YOUR OBJECTIVE
Every line from the one with "Instruction: Click the" through the end of the entries below must be retyped exactly, and only those lines. The pictures are not part of the copy.

DATA SHOWN

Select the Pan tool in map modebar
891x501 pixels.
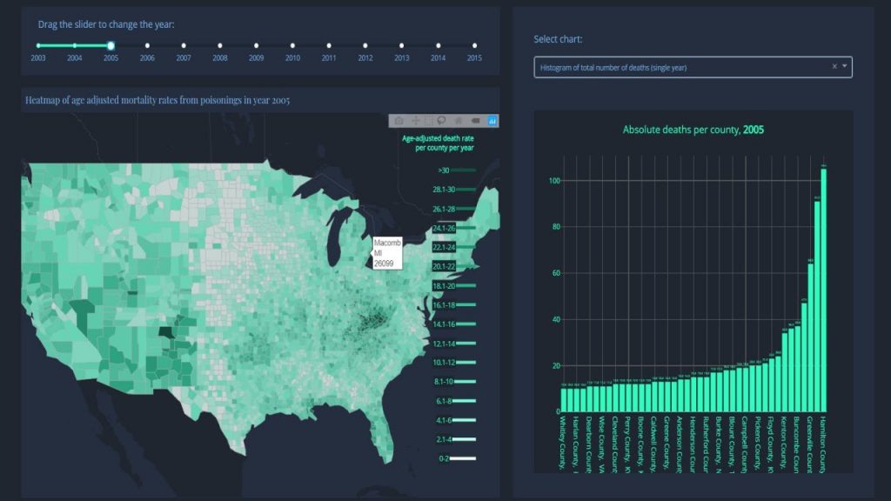(415, 121)
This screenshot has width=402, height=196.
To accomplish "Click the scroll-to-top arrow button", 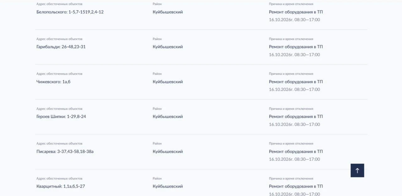I will pyautogui.click(x=357, y=170).
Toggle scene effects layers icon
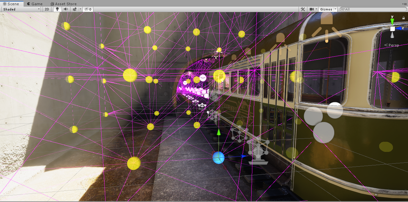Viewport: 408px width, 202px height. point(74,9)
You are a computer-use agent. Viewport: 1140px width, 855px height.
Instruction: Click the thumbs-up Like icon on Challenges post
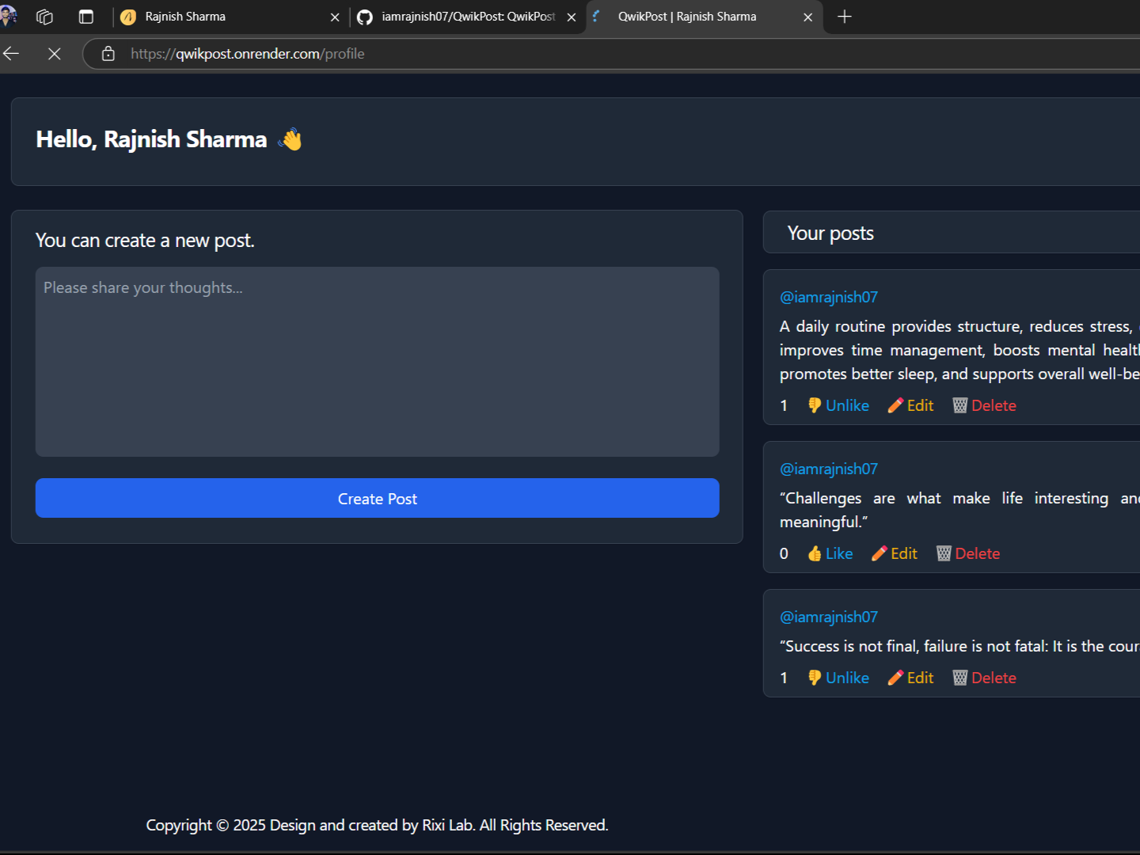point(814,553)
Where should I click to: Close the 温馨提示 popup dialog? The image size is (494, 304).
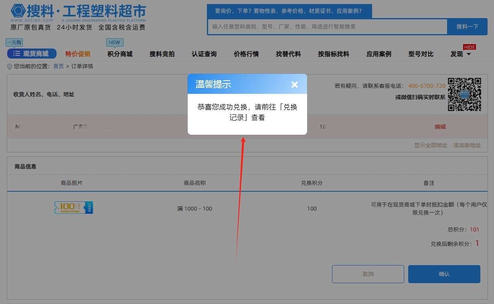(294, 84)
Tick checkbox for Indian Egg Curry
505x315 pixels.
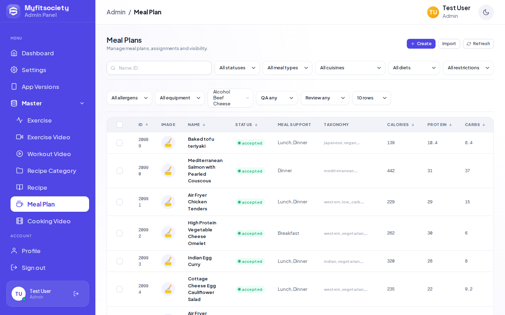[x=120, y=261]
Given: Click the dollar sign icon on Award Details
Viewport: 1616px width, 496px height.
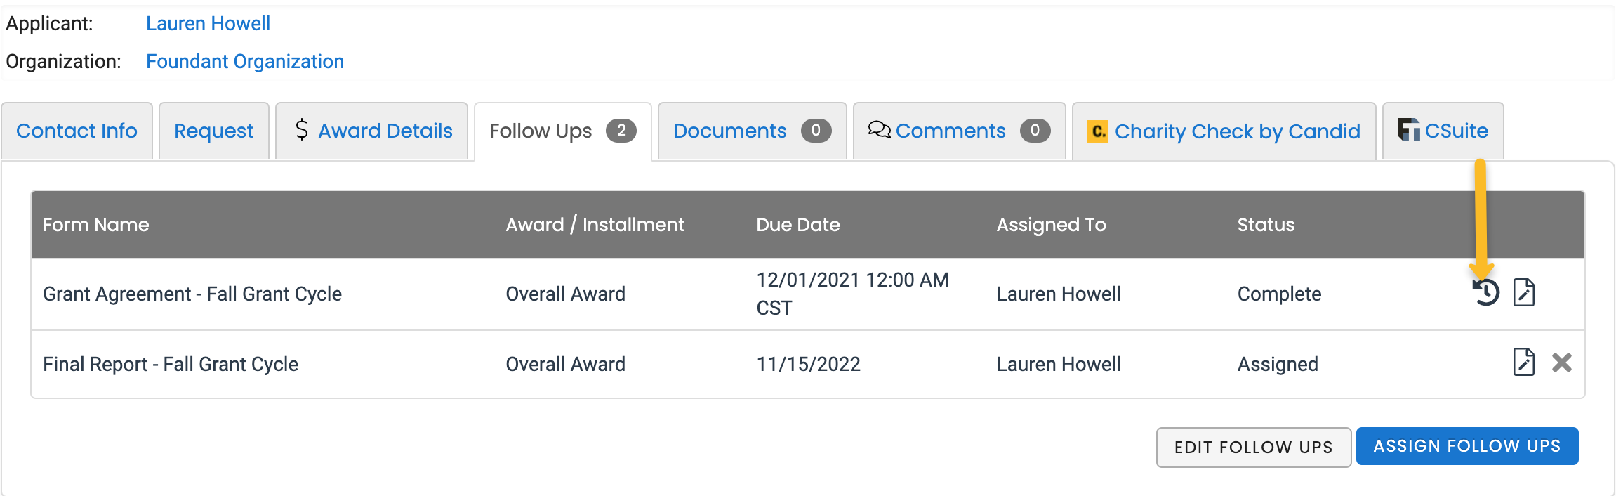Looking at the screenshot, I should 302,130.
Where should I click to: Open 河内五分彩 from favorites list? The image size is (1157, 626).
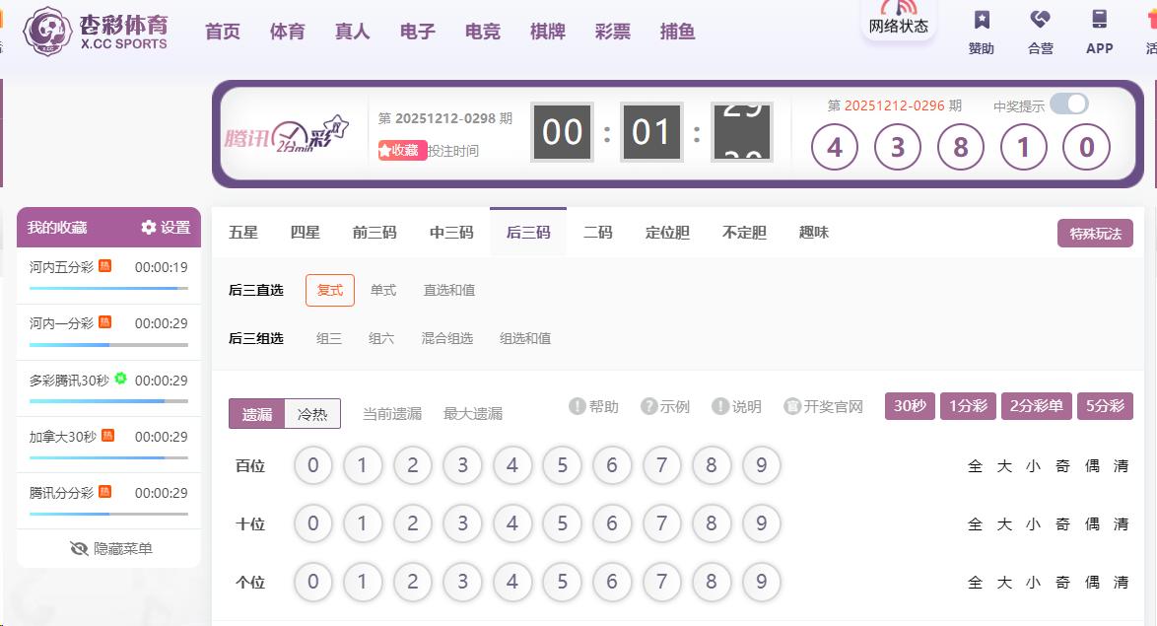61,267
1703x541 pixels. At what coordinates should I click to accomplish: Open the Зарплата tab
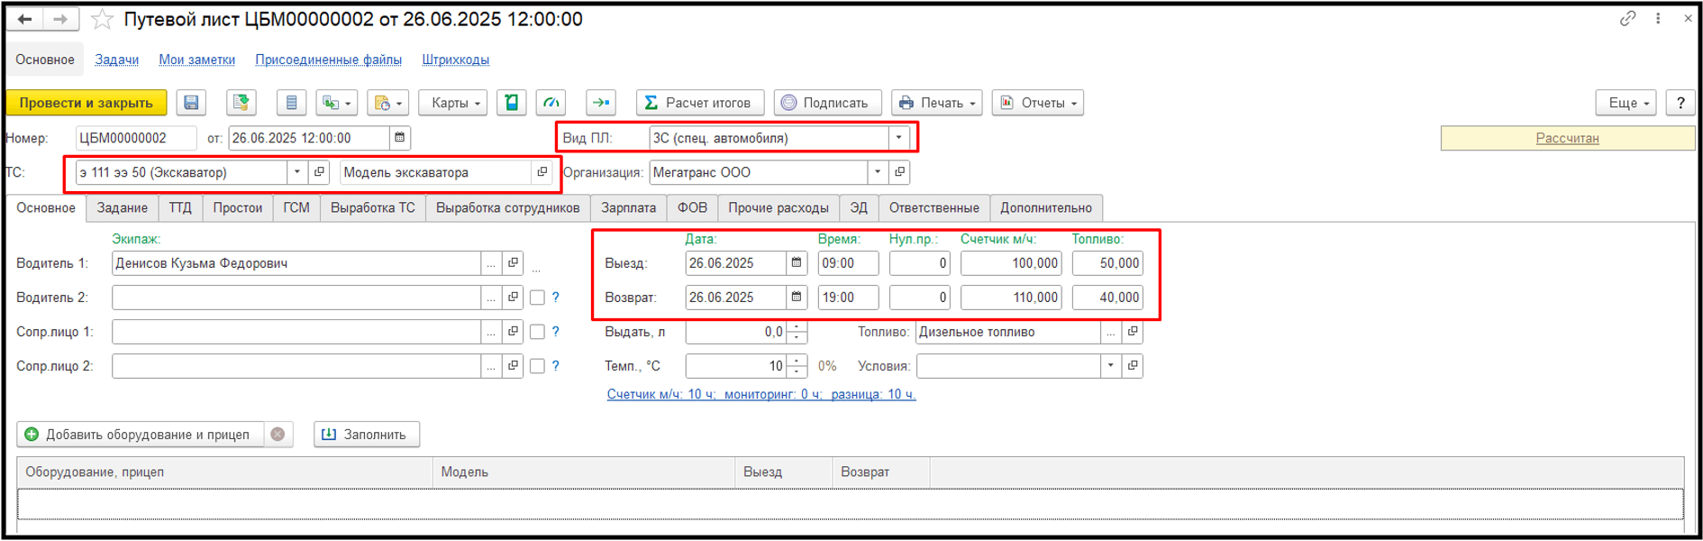pos(628,208)
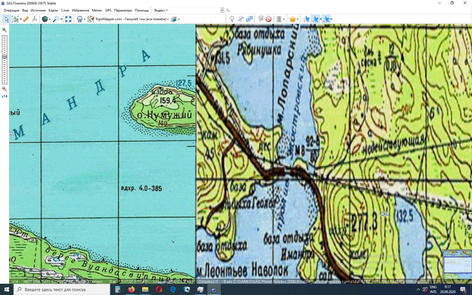Image resolution: width=472 pixels, height=295 pixels.
Task: Hide all placemarks with red prohibition icon
Action: [x=269, y=19]
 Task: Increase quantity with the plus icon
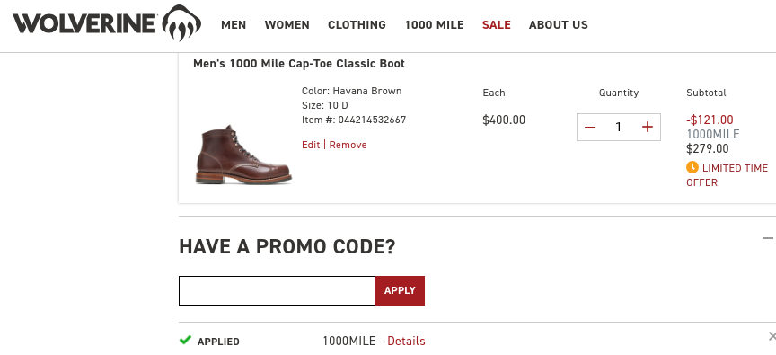pos(648,128)
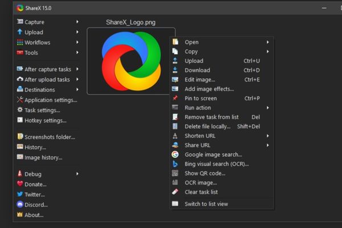Click the Workflows grid icon

click(x=20, y=43)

SOLUTION TO THE PROBLEM
Instruction: Click the thumbs-up Like icon on Challenges post
point(814,553)
Where should I click to: Close the 温馨提示 popup dialog? The image size is (494, 304).
(294, 84)
Tick checkbox for Indian Egg Curry
505x315 pixels.
[x=120, y=261]
Given: Click the dollar sign icon on Award Details
Viewport: 1616px width, 496px height.
Looking at the screenshot, I should 302,130.
Where should I click to: Open 河内五分彩 from favorites list? The image size is (1157, 626).
61,267
1703x541 pixels. At what coordinates should I click to accomplish: Open the Зарплата tab
pos(628,208)
Image resolution: width=472 pixels, height=295 pixels.
Task: Hide all placemarks with red prohibition icon
Action: [x=269, y=19]
 Task: Increase quantity with the plus icon
pos(648,128)
Click the Workflows grid icon

click(x=20, y=43)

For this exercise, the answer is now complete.